[Stored items]
○ ○ ○ ○

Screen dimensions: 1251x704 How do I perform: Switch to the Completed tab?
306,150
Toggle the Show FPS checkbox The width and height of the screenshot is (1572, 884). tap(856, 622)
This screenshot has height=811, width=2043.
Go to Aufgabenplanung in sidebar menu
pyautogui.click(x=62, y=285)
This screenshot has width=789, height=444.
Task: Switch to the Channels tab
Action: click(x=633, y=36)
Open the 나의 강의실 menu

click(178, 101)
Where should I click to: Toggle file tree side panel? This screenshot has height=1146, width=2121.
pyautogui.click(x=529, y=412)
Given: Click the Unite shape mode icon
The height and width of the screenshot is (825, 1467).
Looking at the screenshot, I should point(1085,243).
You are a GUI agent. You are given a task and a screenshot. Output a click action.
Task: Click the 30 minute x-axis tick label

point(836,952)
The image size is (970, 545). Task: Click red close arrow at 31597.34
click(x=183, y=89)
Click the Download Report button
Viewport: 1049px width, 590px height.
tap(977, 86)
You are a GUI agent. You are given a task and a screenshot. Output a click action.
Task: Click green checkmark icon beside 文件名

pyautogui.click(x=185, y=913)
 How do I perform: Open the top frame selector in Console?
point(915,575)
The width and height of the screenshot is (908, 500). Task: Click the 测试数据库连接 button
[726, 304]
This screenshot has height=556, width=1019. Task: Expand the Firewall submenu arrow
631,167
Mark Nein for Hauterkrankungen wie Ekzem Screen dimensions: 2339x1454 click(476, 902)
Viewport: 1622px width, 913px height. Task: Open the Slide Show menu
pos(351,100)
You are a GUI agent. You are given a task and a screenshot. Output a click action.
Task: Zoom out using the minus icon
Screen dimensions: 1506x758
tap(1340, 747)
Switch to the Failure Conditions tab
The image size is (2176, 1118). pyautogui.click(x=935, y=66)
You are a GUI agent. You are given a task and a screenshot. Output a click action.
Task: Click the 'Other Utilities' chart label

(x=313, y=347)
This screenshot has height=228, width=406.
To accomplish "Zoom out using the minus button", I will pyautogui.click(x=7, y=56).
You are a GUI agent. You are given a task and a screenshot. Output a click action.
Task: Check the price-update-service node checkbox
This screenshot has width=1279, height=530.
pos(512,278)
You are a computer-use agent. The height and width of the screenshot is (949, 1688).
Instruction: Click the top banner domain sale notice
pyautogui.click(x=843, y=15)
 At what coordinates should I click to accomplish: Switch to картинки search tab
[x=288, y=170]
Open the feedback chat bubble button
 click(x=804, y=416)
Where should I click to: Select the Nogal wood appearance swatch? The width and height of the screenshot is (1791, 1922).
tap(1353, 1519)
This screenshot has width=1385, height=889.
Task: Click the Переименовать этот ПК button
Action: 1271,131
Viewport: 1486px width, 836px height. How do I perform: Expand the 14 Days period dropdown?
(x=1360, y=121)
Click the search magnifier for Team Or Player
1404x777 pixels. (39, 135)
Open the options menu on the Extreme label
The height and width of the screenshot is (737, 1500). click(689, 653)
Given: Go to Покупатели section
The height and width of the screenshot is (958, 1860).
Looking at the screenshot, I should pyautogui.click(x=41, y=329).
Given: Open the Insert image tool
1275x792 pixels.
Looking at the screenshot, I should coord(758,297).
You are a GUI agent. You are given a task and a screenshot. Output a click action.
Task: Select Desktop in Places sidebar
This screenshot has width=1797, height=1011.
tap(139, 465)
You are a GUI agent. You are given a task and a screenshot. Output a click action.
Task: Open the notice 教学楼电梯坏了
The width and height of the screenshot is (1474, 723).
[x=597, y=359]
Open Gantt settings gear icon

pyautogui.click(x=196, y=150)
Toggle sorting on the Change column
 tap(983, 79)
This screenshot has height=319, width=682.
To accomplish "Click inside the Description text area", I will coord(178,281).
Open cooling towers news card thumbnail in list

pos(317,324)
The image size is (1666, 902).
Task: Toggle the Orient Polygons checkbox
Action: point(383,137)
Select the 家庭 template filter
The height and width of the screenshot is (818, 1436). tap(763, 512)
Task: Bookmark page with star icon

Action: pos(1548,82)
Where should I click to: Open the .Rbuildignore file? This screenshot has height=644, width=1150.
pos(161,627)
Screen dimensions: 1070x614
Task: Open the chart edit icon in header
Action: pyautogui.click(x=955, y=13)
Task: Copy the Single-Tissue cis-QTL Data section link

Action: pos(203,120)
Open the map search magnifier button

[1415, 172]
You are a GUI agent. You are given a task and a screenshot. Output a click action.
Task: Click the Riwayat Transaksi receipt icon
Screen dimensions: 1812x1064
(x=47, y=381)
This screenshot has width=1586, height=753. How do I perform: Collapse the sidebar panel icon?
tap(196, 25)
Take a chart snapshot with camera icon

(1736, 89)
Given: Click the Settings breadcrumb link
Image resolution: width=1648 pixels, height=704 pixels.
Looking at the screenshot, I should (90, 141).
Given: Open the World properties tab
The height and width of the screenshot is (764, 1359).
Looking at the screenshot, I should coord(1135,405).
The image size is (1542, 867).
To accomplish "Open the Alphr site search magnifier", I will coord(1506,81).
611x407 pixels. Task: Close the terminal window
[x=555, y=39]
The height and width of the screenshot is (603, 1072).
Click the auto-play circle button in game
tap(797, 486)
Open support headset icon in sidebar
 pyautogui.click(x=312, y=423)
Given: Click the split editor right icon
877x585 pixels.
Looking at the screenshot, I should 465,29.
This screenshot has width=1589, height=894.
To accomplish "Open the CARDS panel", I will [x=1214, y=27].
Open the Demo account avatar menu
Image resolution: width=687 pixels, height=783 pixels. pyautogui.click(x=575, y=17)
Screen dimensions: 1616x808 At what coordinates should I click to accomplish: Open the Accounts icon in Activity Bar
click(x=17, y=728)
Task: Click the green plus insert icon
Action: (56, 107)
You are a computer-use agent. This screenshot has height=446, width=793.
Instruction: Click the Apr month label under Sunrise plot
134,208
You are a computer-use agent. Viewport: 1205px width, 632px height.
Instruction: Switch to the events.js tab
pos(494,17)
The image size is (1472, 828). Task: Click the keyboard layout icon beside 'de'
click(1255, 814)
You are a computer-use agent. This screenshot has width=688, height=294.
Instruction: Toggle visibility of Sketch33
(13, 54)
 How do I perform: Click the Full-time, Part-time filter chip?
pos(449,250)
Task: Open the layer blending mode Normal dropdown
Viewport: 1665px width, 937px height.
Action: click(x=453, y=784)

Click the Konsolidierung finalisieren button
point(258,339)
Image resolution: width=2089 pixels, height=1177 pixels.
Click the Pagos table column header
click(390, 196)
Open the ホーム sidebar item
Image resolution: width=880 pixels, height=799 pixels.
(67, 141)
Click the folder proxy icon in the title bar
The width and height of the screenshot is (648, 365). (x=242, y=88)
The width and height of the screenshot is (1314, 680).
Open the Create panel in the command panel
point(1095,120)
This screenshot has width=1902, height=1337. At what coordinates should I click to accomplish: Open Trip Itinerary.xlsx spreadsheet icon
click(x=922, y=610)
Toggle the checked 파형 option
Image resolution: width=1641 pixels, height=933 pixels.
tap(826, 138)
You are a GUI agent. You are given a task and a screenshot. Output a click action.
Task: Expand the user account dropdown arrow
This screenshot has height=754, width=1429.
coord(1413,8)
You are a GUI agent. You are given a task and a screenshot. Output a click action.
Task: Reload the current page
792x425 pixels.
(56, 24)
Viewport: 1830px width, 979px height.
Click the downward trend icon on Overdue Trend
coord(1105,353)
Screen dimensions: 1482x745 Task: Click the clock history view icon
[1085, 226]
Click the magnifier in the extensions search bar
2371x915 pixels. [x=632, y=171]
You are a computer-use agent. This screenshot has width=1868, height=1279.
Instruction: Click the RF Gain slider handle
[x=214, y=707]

○ ○ ○ ○

== ACTION ITEM ==
Reproduce the lines of the entries above exactly, but only from the line containing "has height=446, width=793." through the final line.

== RESPONSE TO THE EXERCISE ==
You are a computer-use agent. This screenshot has height=446, width=793.
Instruction: Click the Apr month label under Sunrise plot
134,208
You are a computer-use agent. Viewport: 1205px width, 632px height.
Instruction: Switch to the events.js tab
pos(494,17)
The image size is (1472, 828). Task: Click the keyboard layout icon beside 'de'
click(1255, 814)
You are a computer-use agent. This screenshot has width=688, height=294.
Instruction: Toggle visibility of Sketch33
(13, 54)
 How do I perform: Click the Full-time, Part-time filter chip?
pos(449,250)
Task: Open the layer blending mode Normal dropdown
Viewport: 1665px width, 937px height.
Action: click(x=453, y=784)

Click the Konsolidierung finalisieren button
point(258,339)
Image resolution: width=2089 pixels, height=1177 pixels.
Click the Pagos table column header
click(390, 196)
Open the ホーム sidebar item
Image resolution: width=880 pixels, height=799 pixels.
(67, 141)
Click the folder proxy icon in the title bar
The width and height of the screenshot is (648, 365). (x=242, y=88)
The width and height of the screenshot is (1314, 680).
Open the Create panel in the command panel
point(1095,120)
This screenshot has width=1902, height=1337. At what coordinates should I click to accomplish: Open Trip Itinerary.xlsx spreadsheet icon
click(x=922, y=610)
Toggle the checked 파형 option
Image resolution: width=1641 pixels, height=933 pixels.
tap(826, 138)
You are a GUI agent. You are given a task and a screenshot. Output a click action.
Task: Expand the user account dropdown arrow
This screenshot has height=754, width=1429.
coord(1413,8)
You are a GUI agent. You are given a task and a screenshot. Output a click action.
Task: Reload the current page
792x425 pixels.
(56, 24)
Viewport: 1830px width, 979px height.
Click the downward trend icon on Overdue Trend
coord(1105,353)
Screen dimensions: 1482x745 Task: Click the clock history view icon
[1085, 226]
Click the magnifier in the extensions search bar
2371x915 pixels. [x=632, y=171]
You are a computer-use agent. This screenshot has width=1868, height=1279.
Instruction: Click the RF Gain slider handle
[x=214, y=707]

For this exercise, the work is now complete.